What this task involves
Extract each line from the entries below that has the string "computer" in it.

Input records
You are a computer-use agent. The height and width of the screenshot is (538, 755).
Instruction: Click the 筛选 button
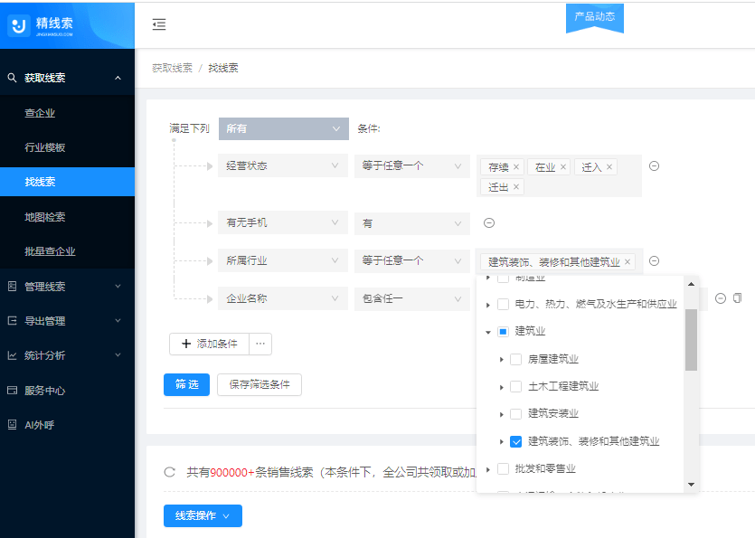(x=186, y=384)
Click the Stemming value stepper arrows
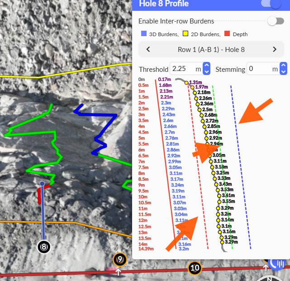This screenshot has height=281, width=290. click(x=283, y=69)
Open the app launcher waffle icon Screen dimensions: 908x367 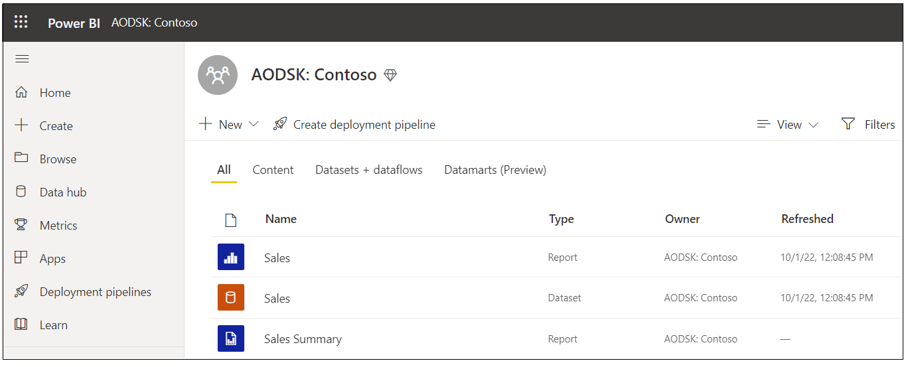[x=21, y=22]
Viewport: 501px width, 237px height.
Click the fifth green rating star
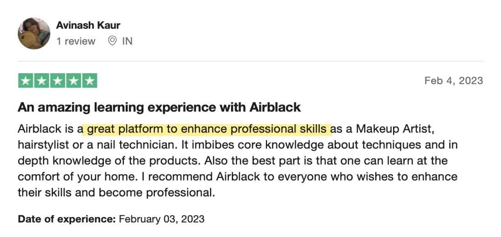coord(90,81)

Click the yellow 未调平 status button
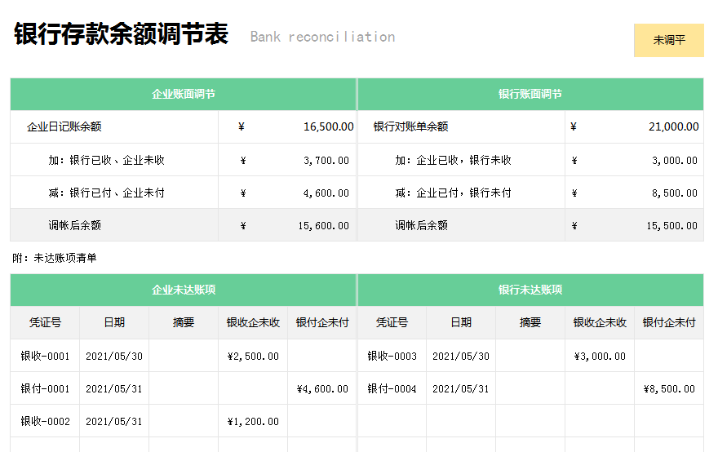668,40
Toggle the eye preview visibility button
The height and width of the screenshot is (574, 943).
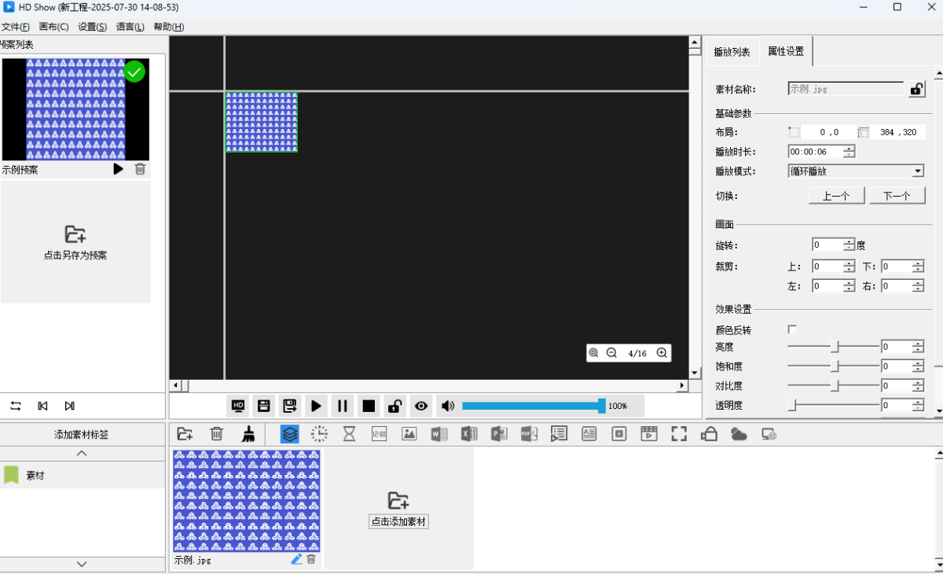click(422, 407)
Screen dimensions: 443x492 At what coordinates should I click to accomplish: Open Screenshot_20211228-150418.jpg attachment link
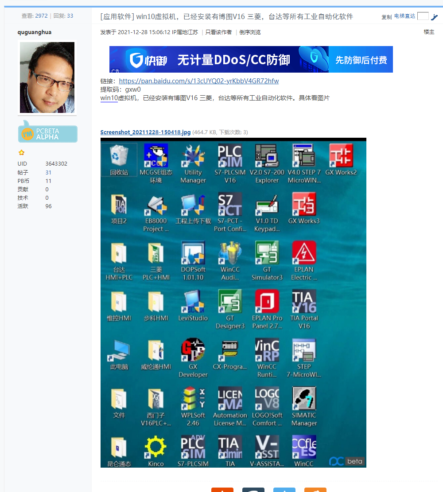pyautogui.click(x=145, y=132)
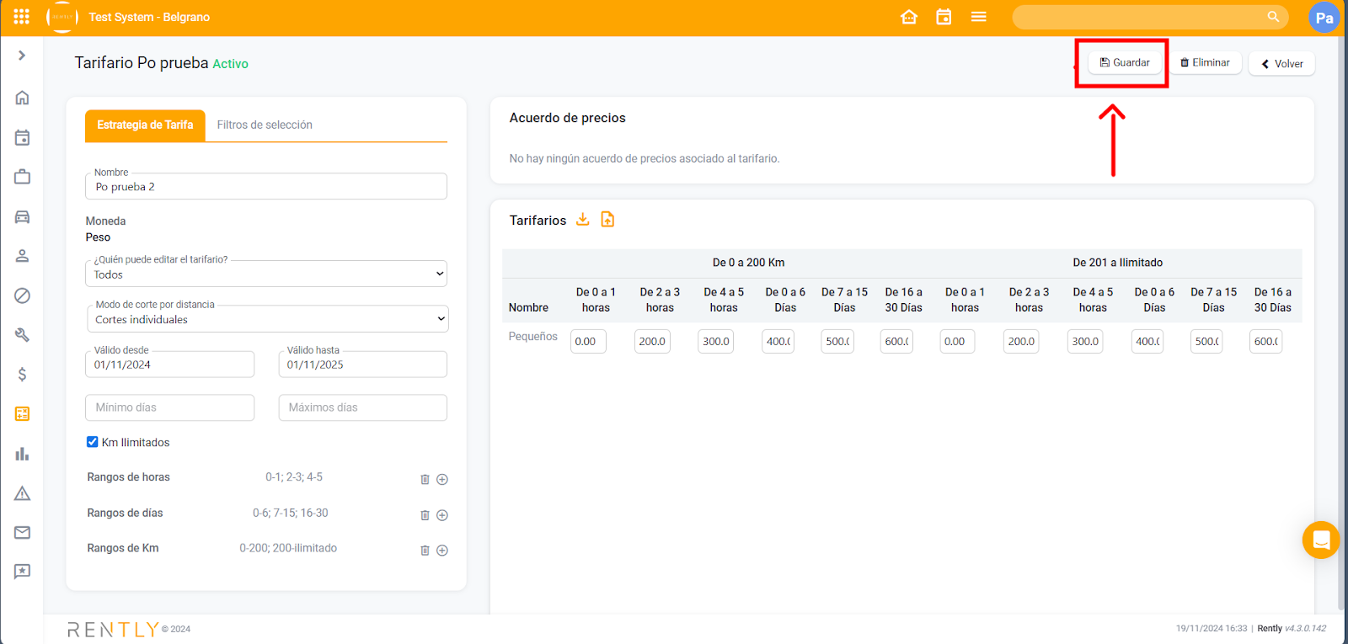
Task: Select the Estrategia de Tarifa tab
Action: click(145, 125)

...

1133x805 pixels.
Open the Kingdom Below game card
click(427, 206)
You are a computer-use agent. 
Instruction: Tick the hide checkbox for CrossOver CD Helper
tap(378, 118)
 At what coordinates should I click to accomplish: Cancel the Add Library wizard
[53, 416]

==

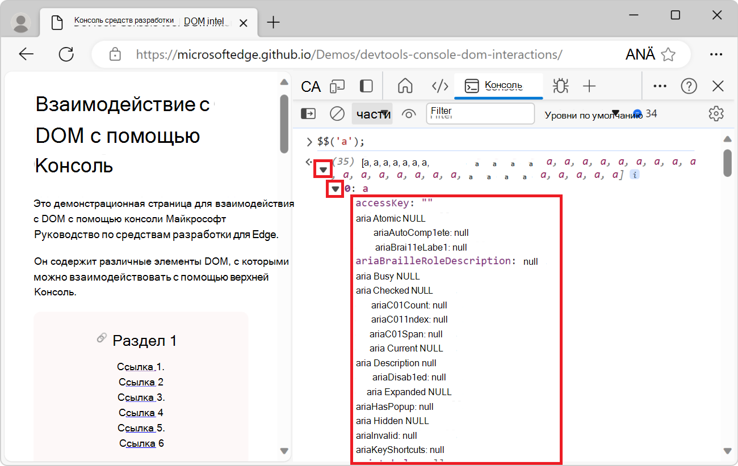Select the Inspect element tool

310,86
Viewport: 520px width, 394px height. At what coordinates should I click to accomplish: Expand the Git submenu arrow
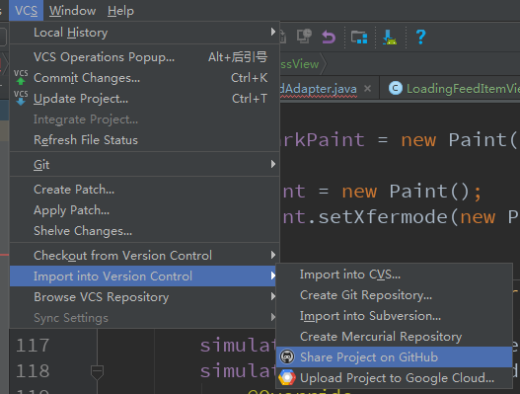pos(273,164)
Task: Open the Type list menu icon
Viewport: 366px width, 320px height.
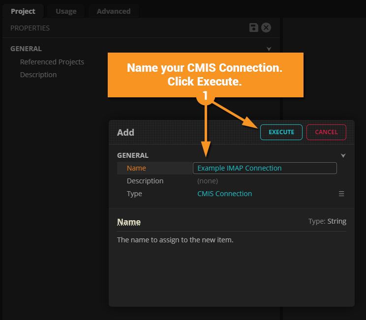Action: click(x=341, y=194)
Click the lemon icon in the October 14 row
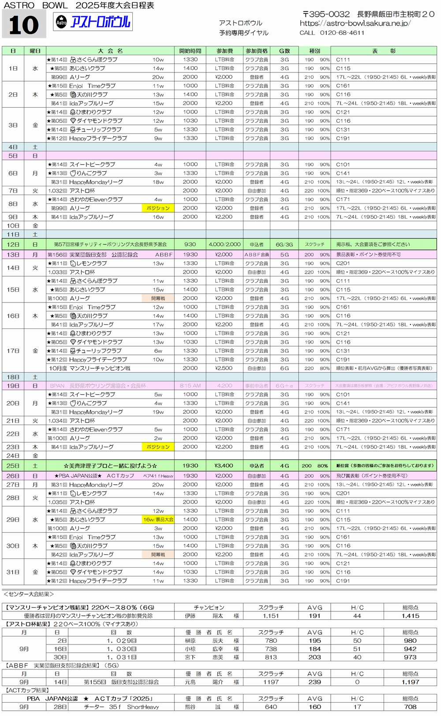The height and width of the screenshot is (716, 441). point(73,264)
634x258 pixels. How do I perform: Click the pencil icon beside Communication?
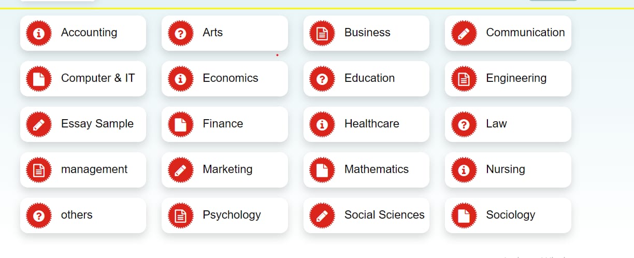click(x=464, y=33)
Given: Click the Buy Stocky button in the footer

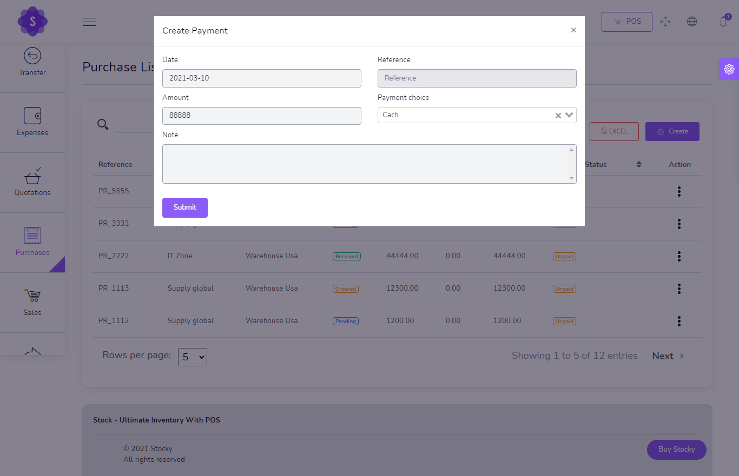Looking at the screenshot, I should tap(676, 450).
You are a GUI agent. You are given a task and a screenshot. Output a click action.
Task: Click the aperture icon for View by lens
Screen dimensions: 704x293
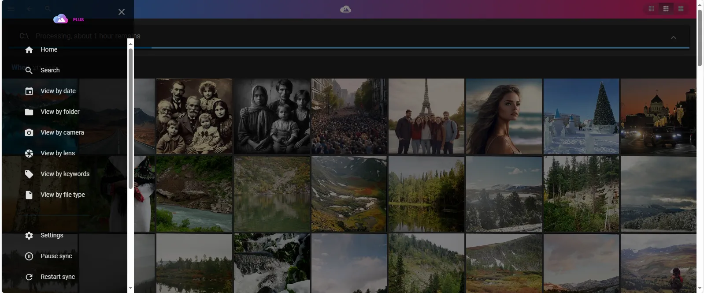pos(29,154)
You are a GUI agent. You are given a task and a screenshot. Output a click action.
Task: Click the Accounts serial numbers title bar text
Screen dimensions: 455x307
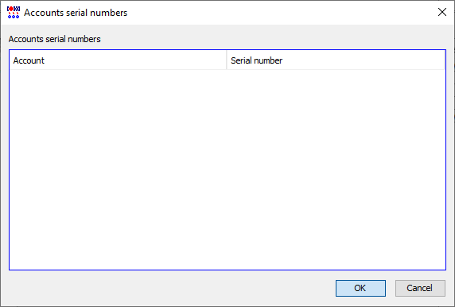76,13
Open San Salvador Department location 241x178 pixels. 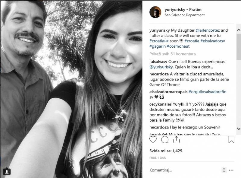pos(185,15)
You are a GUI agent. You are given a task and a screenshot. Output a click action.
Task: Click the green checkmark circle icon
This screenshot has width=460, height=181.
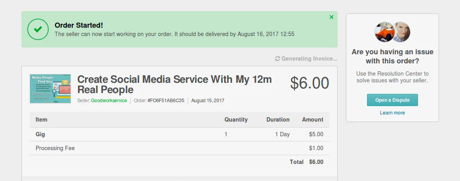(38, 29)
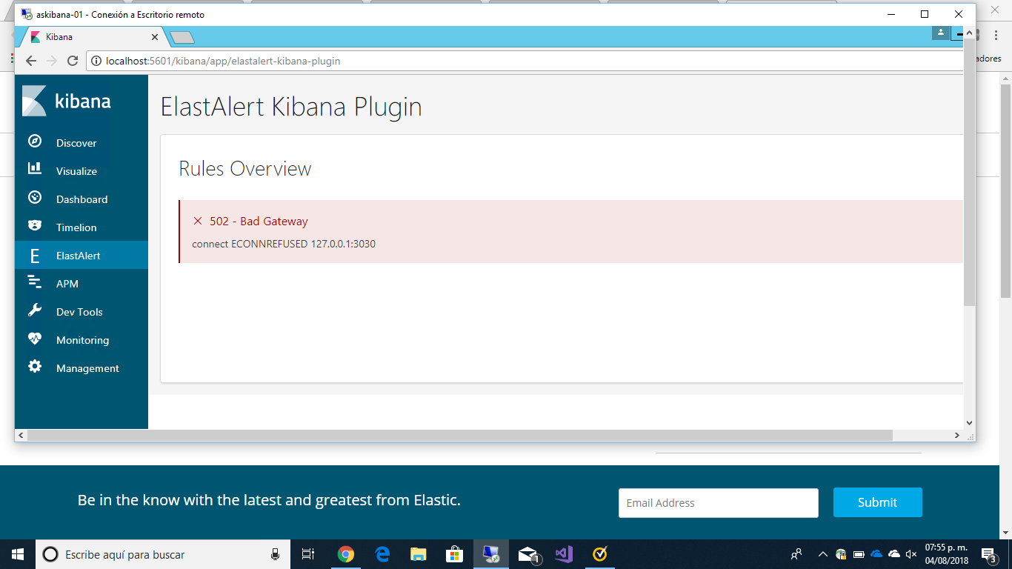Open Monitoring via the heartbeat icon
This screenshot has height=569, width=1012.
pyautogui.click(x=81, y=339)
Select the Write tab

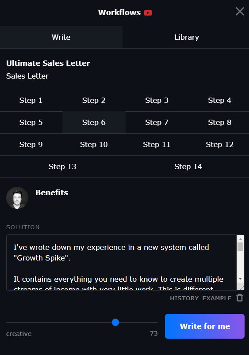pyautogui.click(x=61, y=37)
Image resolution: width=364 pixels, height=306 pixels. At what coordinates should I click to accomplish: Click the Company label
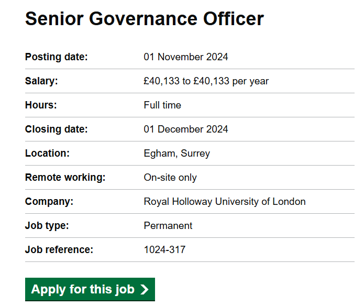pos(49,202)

Answer space
You are a computer-use agent. The height and width of the screenshot is (538, 755).
You are a computer-use agent. 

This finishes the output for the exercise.